Quote:
mawyatt said:
dan996,

I would like to believe that the Le Mans series can survive without parity in the classes, but I don't think it can. IMO for the series to be successful here in the US we need excitement for the general public like NASCAR brings. Sebring this year with the dramatic GT2 finish and the Acura win will do nothing but help the series. We sports car fans are to few here in the US, check your local newspaper for any writeup about Sebring, even with these dramatic events...not much here in Clearwater/St Pete Florida! Like it or not NASCAR is very successful because of the parity they have forced, anyone can win any race anytime. I even got bored over the years watching Porsche win every GT2 race until Panoz and Ferarri stole some wins. It was like watching a Porsche Cup race instead of GT2, not much fun IMO. Audi has completely distroyed P1 and we seriously need some challengers in P1 and GT1. I don't think GT1 will survive because it's almost as expensive to field a winning GT1 car as a P1 or P2 car, and only very high end private (Dyson & Pensky for example) with factory support or true factory teams (Audi, Corvette, Acura) can support this investment.

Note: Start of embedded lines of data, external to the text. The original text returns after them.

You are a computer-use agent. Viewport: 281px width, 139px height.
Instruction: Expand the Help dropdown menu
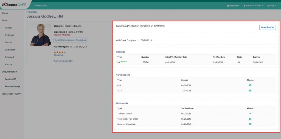point(272,5)
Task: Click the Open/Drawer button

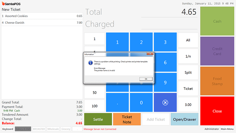Action: [x=185, y=119]
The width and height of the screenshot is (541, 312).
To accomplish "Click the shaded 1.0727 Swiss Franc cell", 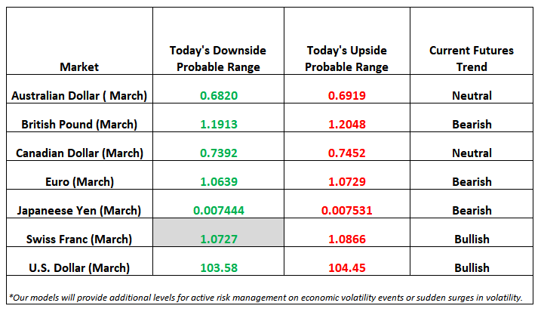I will pyautogui.click(x=218, y=239).
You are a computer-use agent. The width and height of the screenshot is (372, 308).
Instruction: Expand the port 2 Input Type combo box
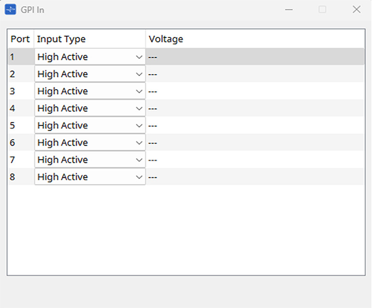click(90, 74)
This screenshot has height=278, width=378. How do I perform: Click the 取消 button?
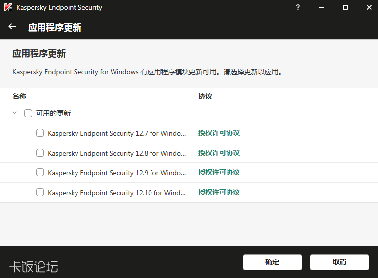(x=339, y=262)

This is a business and must show value added, meaning large audience awareness for the sponsors and factory investments to pay off. This can only happen if we have classes that are not dominated by one manufactor, where any race can be won by any car anytime with races like the Sebring GT2 finish.

Just my thoughts,

Mike



Mike,
I don't diagree with you on many points, I do think we will always need some parity, just not to the point that you can not tell the difference between a Chevy, Ford or Chrysler. Would we like it if in the race we could not tell the difference between a Porsche, Ferrari or Aston Martin. What I would like to see is when one brand is dominating give them weight or some restrictions. This has been working in LeMans series. They gave the Audi R8 many restrictions over the years that is why Dyson was getting competative and if Porsche were more reliable they would be beating Audi. Now with the restrictions that have been given to Audi the LMP2 catagory cars could be beating them this year...but Audi came prepared and reengineered the car so that it was more driveable according to the drivers. They could push the R10 harder and get better lap times but they still were pushed hard by Acura and could have been by Porsche. If this were Grand Am I would still be trying to figure out which car was the Acura and which was the Porsche. For the most part I agree with what you are saying, I want more manufactuers out there pushing Audi, Porsche, Acura, Aston Martin and so on. We should encourage BMW, Mercedes, Cadillac and every other manufactuer to come out and play within the rules and see who can come up with new engineering that could beat everyone else. This is why we get new cars, because they have the state of the art engineering.